An examination of the instrument of surrender reveals that while it was signed by petitioner, witnessed by one Cynthia Lorch-Miller and notarized by Eloise J. LeFlore, there is no evidence that the instrument was recorded in the office of the county clerk. (Social Services Law, § 384, subd 3, par [b].) Since it is unrecorded it may have the effect of a contract, but it does not have the effect of a surrender instrument made pursuant to section 384 of the Social Services Law. Nor is there any evidence that the agency petitioned the court for approval of the surrender instrument with notice to petitioner. (Social Services Law, § 384, subd 4.) While approval of a surrender by a court is not necessary for such a surrender to be valid (Social Services Law, § 384, subd 4), seeking such judicial approval protects the agency from problems such as this, for the law is clear that “[n]o person who has received such notice and been afforded an opportunity to be heard may challenge the validity of a surrender approval pursuant to [subdivision 4 of section 384 of the Social Services Law] in any other proceeding.” (Social Services Law, § 384, subd 4.) Here, however, since the purported surrender instrument has not been filed with the county clerk nor approved by a court, whatever effect it may have is beyond the competency of this court to determine. (Matter of Thomson, 79 AD2d 880; Matter of Borkowski v Borkowski, 38 AD2d 752.) In any event, for purposes of this motion it makes no *255difference whether or not the surrender document is or is not valid, for the result is the same.

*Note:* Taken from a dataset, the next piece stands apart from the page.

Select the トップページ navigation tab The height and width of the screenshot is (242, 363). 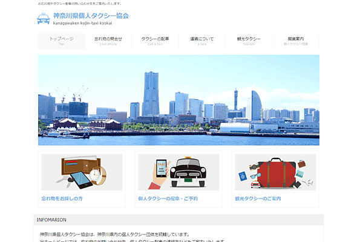click(61, 41)
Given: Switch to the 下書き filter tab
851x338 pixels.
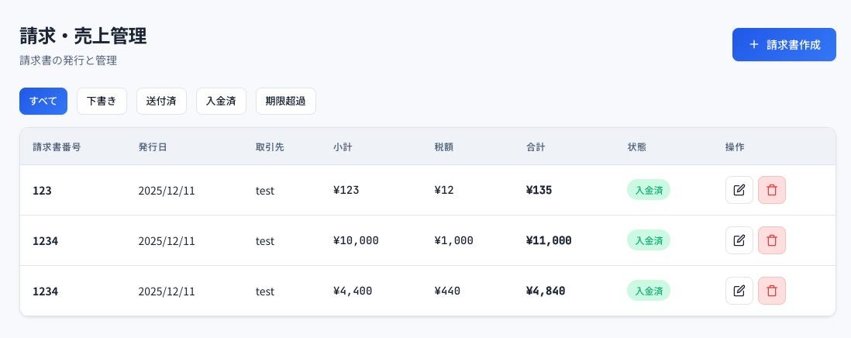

Article 5 of the Family Court Act states that “[i]f the petitioner is a person alleging to be the father, the proceeding may be originated at any time prior to the child’s eighteenth birthday”. (Family Ct Act, § 517, subd [c].) A person alleging to be the father (Family Ct Act, § 522), must file a verified petition alleging that he is the child’s father. (Family Ct Act, § 523.) In an article 5 proceeding the word “child” refers to a child born out of wedlock (Family Ct Act, § 512, subd [b]); “father” refers to the father of a child born out of wedlock. (Family Ct Act, § 512, subd [d].) There are no restrictions upon the eligibility of a putative father who wishes to bring a paternity proceeding.
The court is authorized by statute to make an order of filiation “[i]n any proceeding in the family court, whether under [the Family Court Act] or under any other law, if there is an allegation or statement in a petition that a person is the father of a child who is a party to the proceeding or also is a subject of the proceeding”. (Family Ct Act, § 564, subd [a].) Such an order may be entered without a hearing if the father waives his rights. (Family Ct Act, § 564.) Thus, it is clear that the Legislature has carefully developed a legislative scheme to assist putative fathers when they wish to establish filiation.
Case law also makes it clear that the putative father is unrestrained in his right to assert his paternity of a child born out of wedlock. For instance, a putative father has been found to have a right to bring a paternity action although the mother of the child is dead and was under 17 at the time that conception occurred. (Matter of La Croix v Deyo, 108 Misc 2d 382.) Then, too, when a married woman is a party to a paternity proceeding, nonaccess by the husband must be proved. (Matter of Hanley v Wilcox, 57 AD2d 697.) Indeed, the court has jurisdiction to enter an order of filiation even when no support for the child is sought or needed and the child’s mother has remarried and wants nothing to do with the putative father. (Matter of Kordek v Wood, 90 AD2d 209.)
*256Accordingly, for the reasons set forth in this decision the motion to dismiss the petition is denied. Trial on the matter is scheduled for October 27, 1983.